State only how many of the lines below contain the string "Viewport", matching its capitalization exactly.

----- DATA FOR THIS TASK

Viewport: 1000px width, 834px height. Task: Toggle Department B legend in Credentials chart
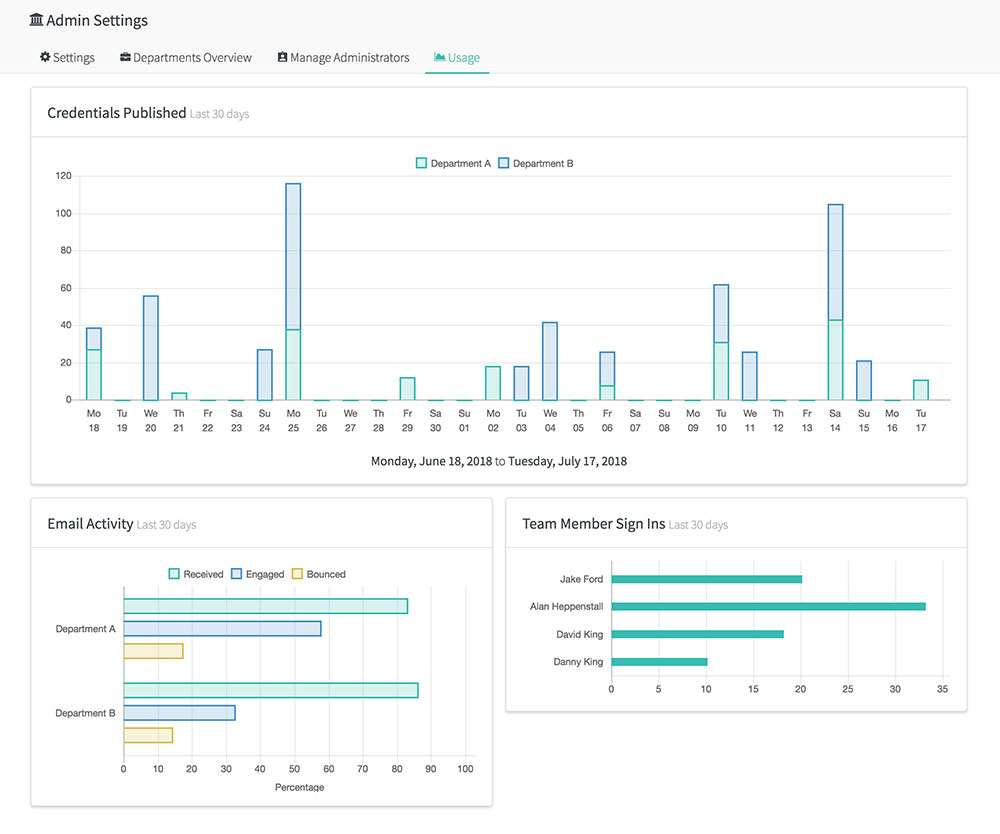click(535, 163)
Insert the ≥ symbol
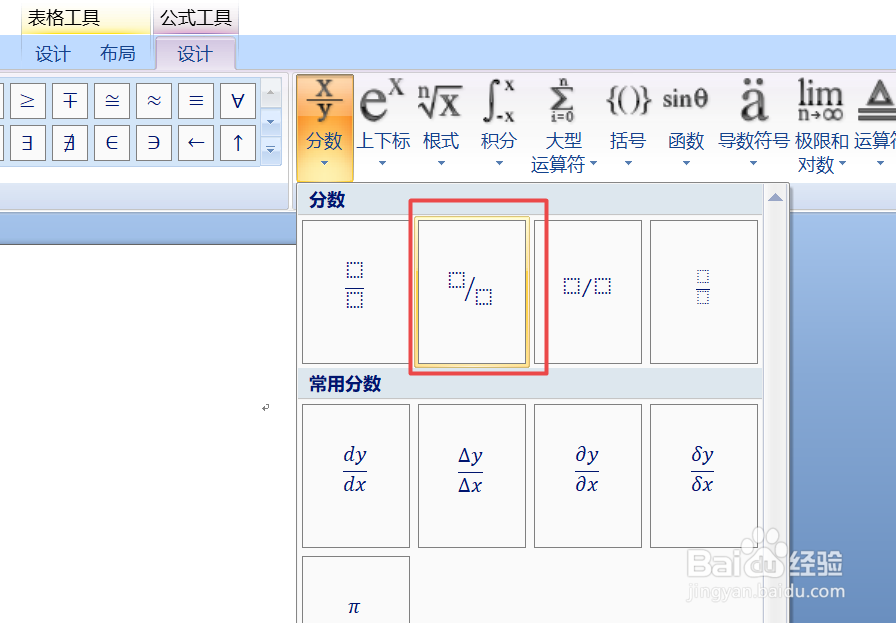 click(x=27, y=100)
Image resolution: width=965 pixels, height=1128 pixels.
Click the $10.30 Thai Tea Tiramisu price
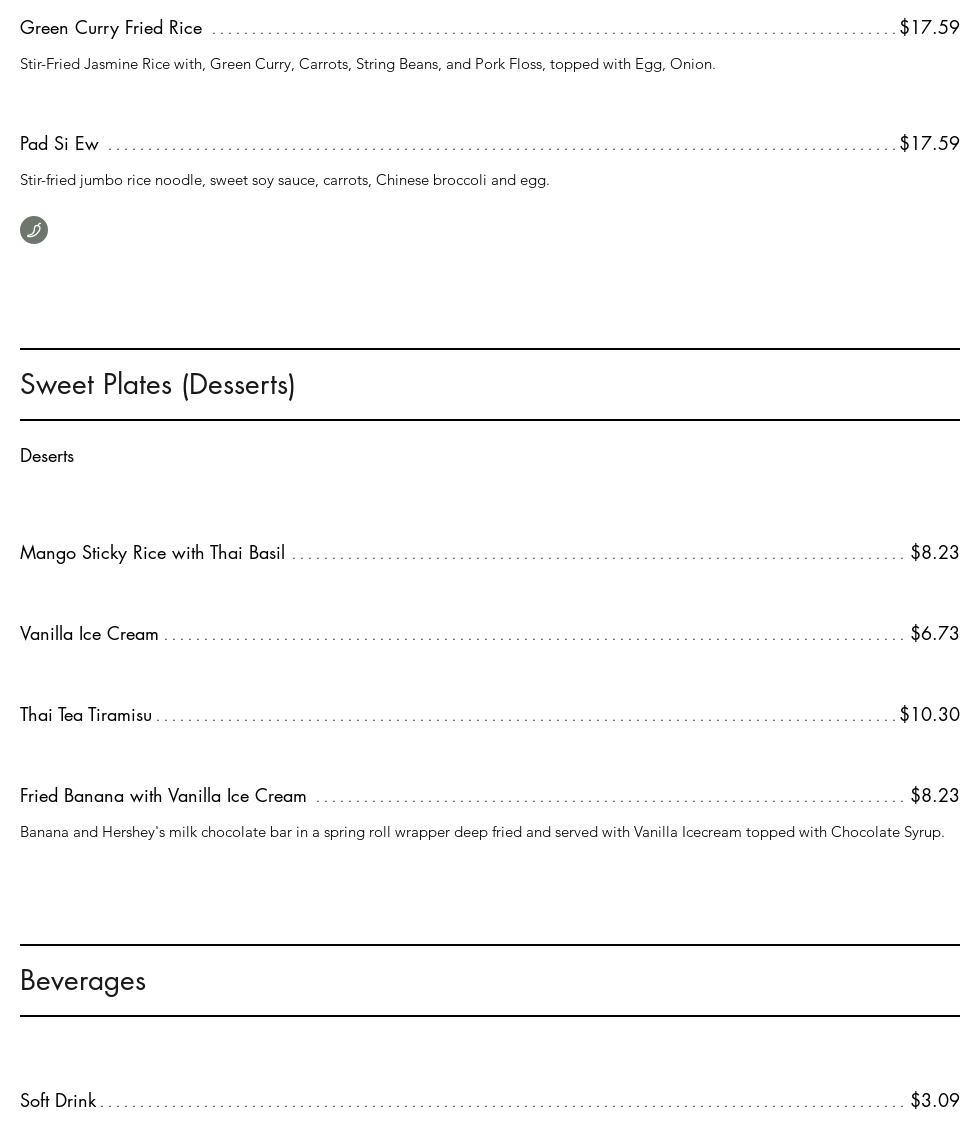tap(929, 715)
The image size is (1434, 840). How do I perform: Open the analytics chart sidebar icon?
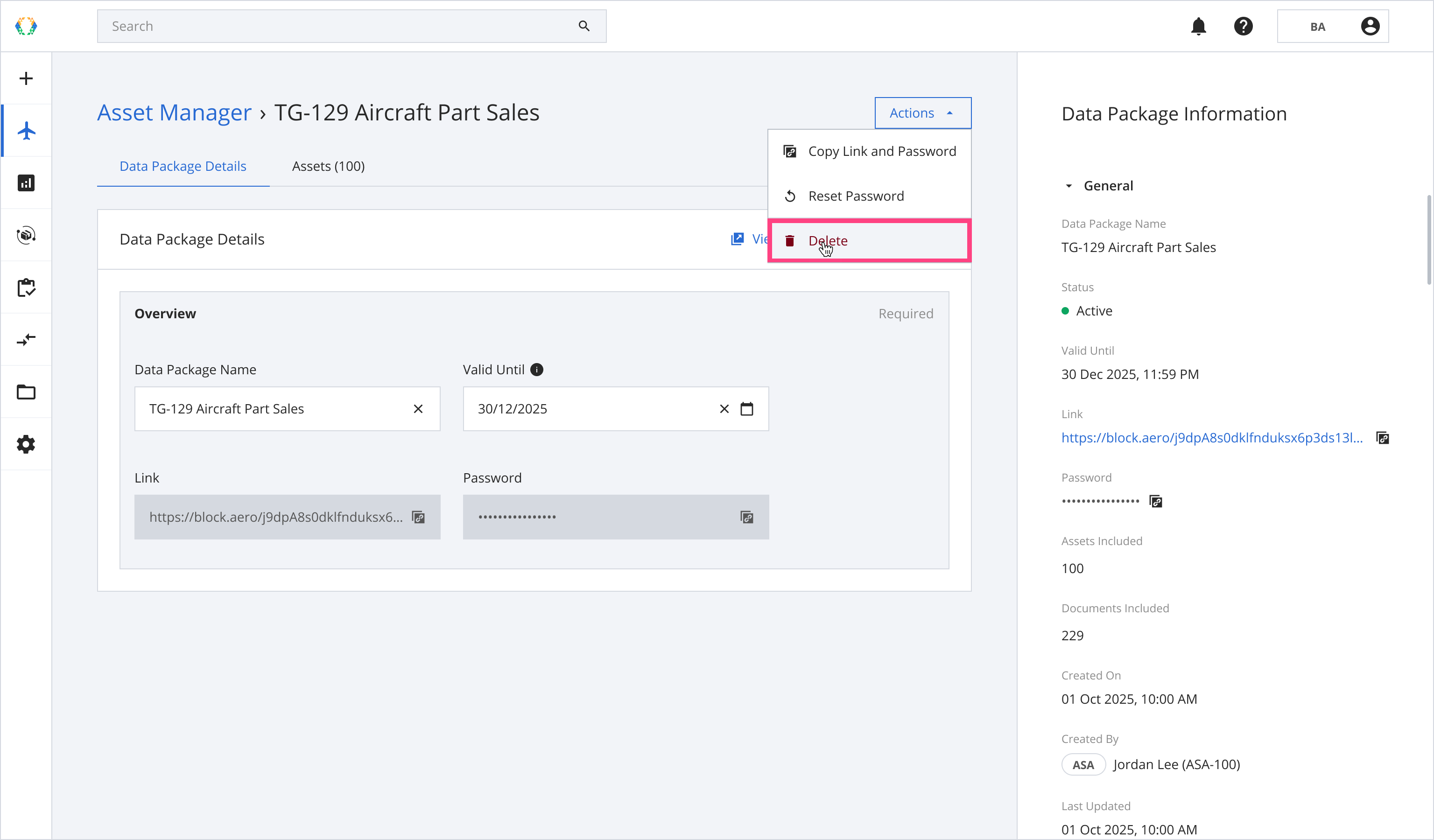click(x=26, y=183)
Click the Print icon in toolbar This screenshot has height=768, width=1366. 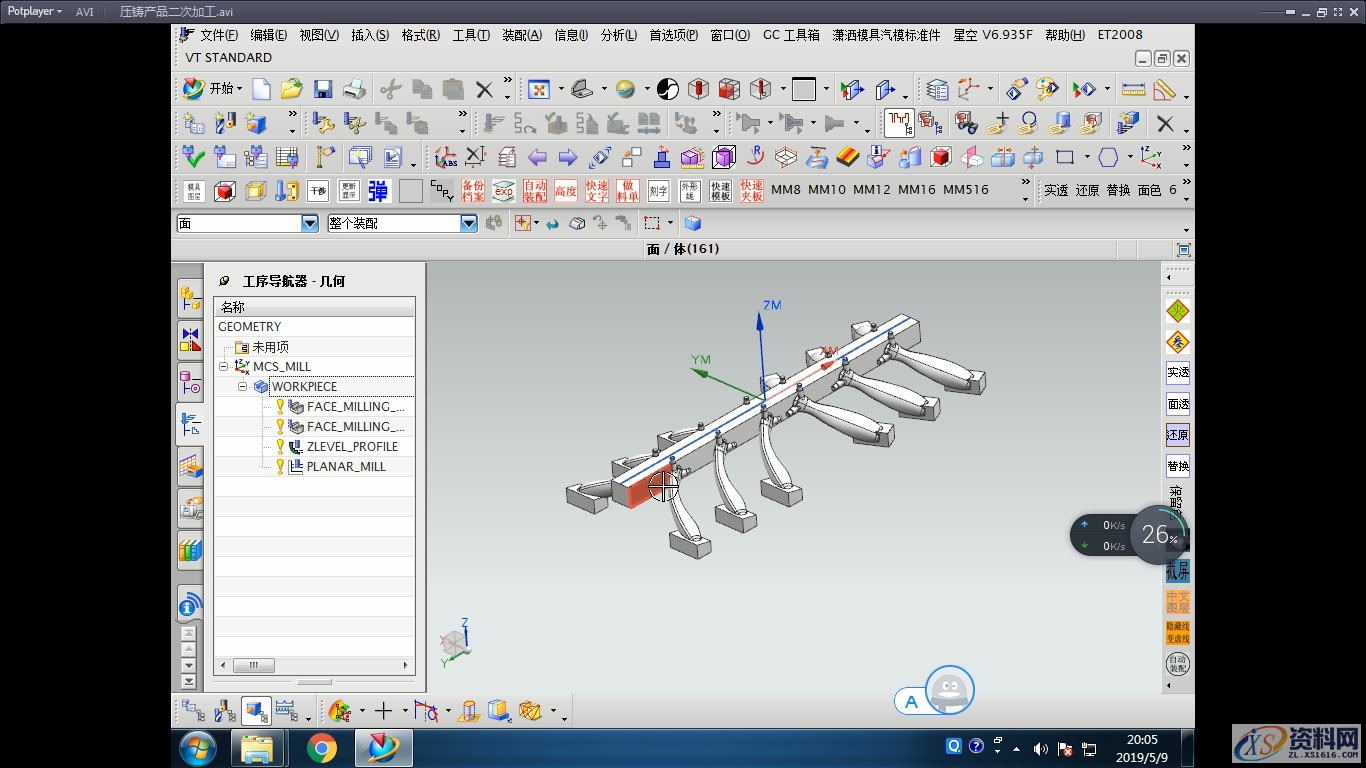point(354,90)
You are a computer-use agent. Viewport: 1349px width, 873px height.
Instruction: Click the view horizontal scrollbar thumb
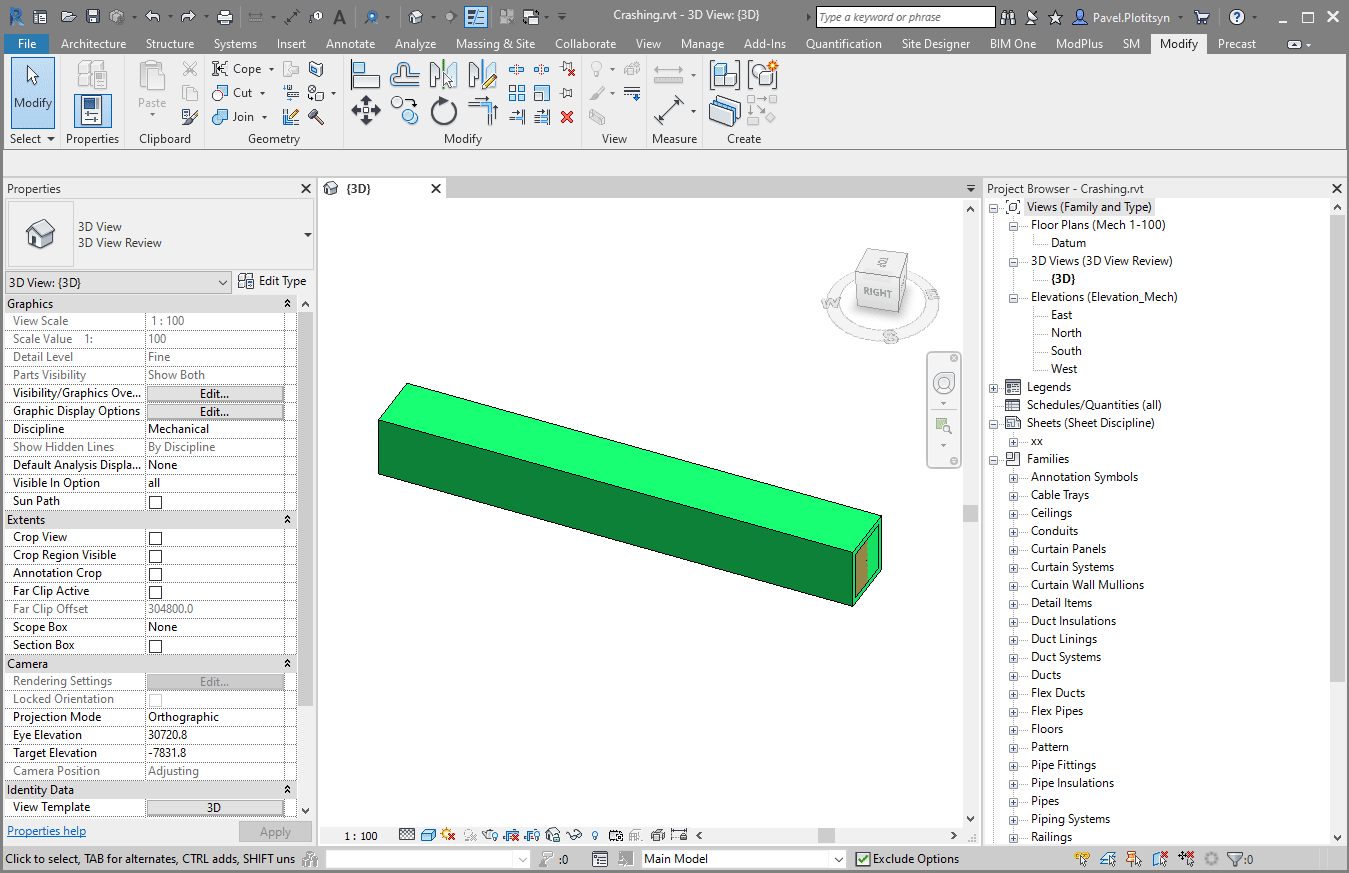826,835
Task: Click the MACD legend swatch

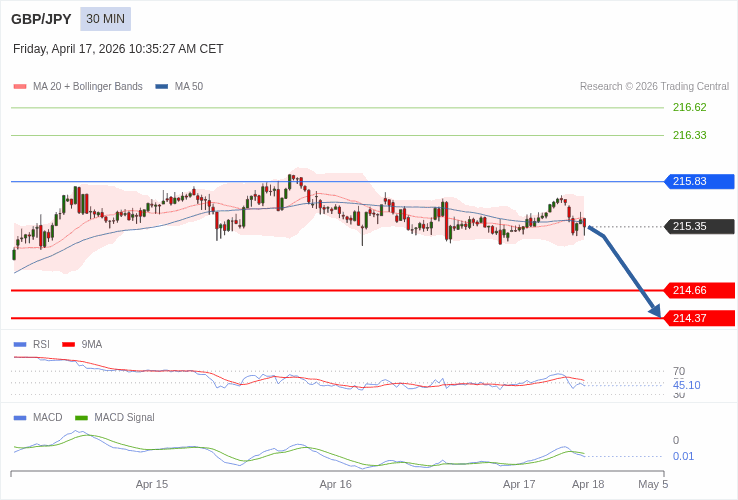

----------

**OUTPUT OF THE TASK:**
2